Les études de Varia et ses collaborateurs sur les « minimiseurs » rentrent précisément dans cette catégorie (Varia., Abidin & Dass, 1996 ; Varia & Abidin, 1999). La première étude (Varia & al., 1996) a examiné le lien entre les perceptions de maltraitance (psychologique, physique et abus sexuel) et l’ajustement adulte psychologique et social ultérieur dans un échantillon non clinique de 173 individus. Un sous-groupe d’individus maltraités ont été identifiés (les minimiseurs), qui faisaient état de niveaux de maltraitance subie supérieurs à la moyenne, mais qui ne se reconnaissaient pas eux-mêmes comme maltraités. Il y a donc trois catégories : les non maltraités, les maltraités qui reconnaissent la maltraitance subie (que j’appellerai reconnaisseurs), les minimiseurs.

Comparativement aux deux autres groupes, les non maltraités ont le niveau d’estime de soi le plus élevé, un meilleur ajustement de la personnalité et des relations sociales plus saines, et sont moins impulsifs et rebelles. Les reconnaisseurs et les non maltraités sont plus tolérants au sujet des croyances et valeurs des autres que les minimiseurs.
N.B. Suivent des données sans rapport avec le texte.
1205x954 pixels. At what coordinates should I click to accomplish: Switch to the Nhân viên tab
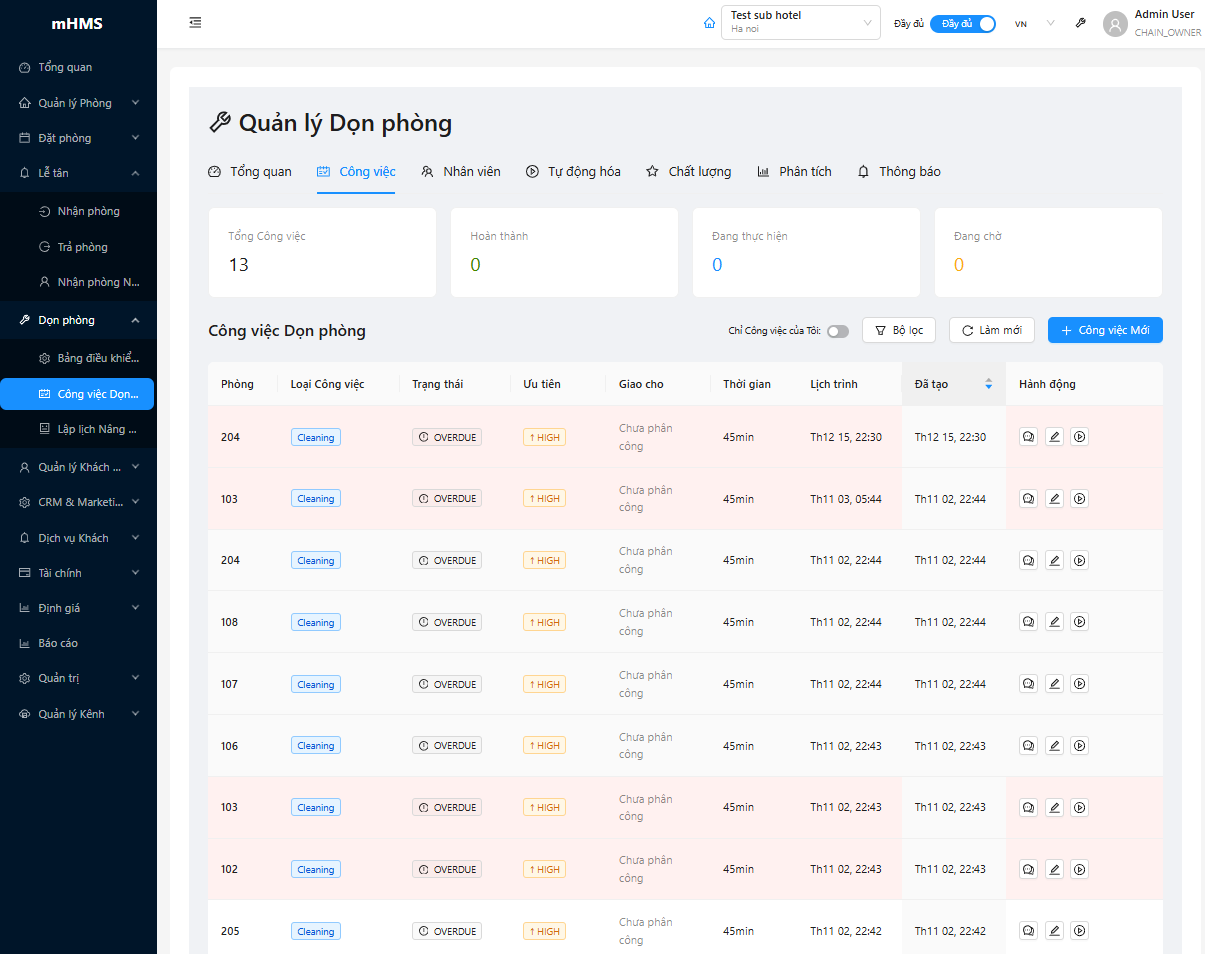point(461,172)
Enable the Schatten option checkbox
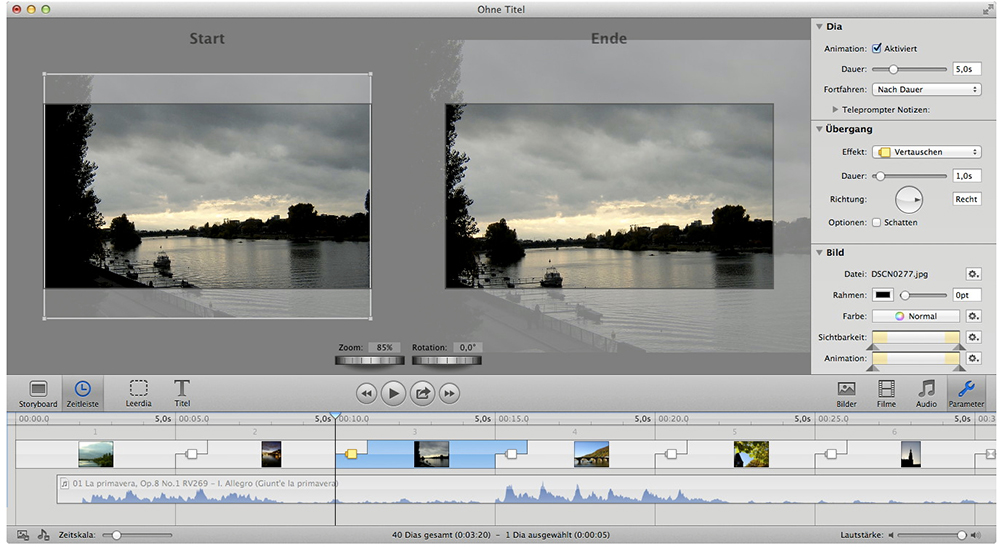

D’un autre côté, minimiseurs et non maltraités ont fait état d’un meilleur soutien conjugal que les reconnaisseurs. C’est la seule variable pour laquelle les minimiseurs ont répondu dans une direction positive. Mais les auteurs de l’étude interprètent ce type de réponse plutôt négativement en estimant qu’elle est en accord avec la tendance des minimiseurs à nier les problèmes dans leurs relations familiales proches. Ils estiment que les minimiseurs peuvent utiliser une stratégie de coping leur permettant de mieux s’accomoder aux autres, soit en niant l’existence des problèmes, soit en ayant des attentes plus basses des autres.

Les minimiseurs (chez lesquels les hommes sont surreprésentés) partagent certaines caractéristiques :

1) Style internalisant : les minimiseurs ont plus de problèmes d’estime de soi, alors que les reconnaisseurs estiment éprouver de plus grandes difficultés dans leurs relations sociales. Selon Varia et ses collaborateurs, les minimiseurs peuvent avoir internalisé leur histoire de maltraitance, et donc percevoir celle-ci comme quelque chose d’intrinsèquement négatif à propos d’eux-mêmes.

2) Stratégie de coping : les minimiseurs font appel à un déni défensif ; ils semblent aller bien mais sont en réalité stressés.

3) Fausse attribution : la minimisation peut être une manière d’interpréter la maltraitance comme une punition méritée, ce qui revient à une tentative d’exercer un contrôle interprétatif, de façon à donner un certain sens à la maltraitance.

Dans une deuxième étude (Varia & Abidin, 1999), les chercheurs portent un regard nettement plus favorable sur les minimiseurs. Cette recherche a plus spécifiquement porté sur des personnes maltraitées psychologiquement. Les chercheurs ont constaté un continuum de maltraitance psychologique plutôt qu’une nette dichotomie entre maltraités psychologiques et non-maltraités. Sur les 42 individus ayant rapporté des niveaux de maltraitance psychologique au-dessus de la moyenne, seulement 52,4 % se sont étiquetés comme maltraités. Les reconnaisseurs constituaient le « pire » groupe en termes de combinaison d’événements maltraitants. Par contre, les minimiseurs avaient reçu plus de chaleur et de soins maternels, à côté de la maltraitance subie. Enfin, les non maltraités avaient bénéficié de comportements protecteurs positifs.

Les reconnaisseurs ont fait état de plus de problèmes avec leur conjoint(e) (moins de soutien et plus de conflits) que les non maltraités et que les minimiseurs. Pour les auteurs, les modèles représentationnels des minimiseurs peuvent être plus positifs et flexibles en raison de la présence de niveaux relativement plus élevés de soin maternel, ce qui a fourni un attachement plus positif et a conféré un degré de protection vis-à-vis des effets des expériences maltraitantes. Ils estiment donc que les minimiseurs peuvent être considérés comme des adultes résilients, en ce sens qu’ils ont la capacité de vaincre des facteurs de risques tels que la maltraitance et d’éviter un mauvais ajustement social.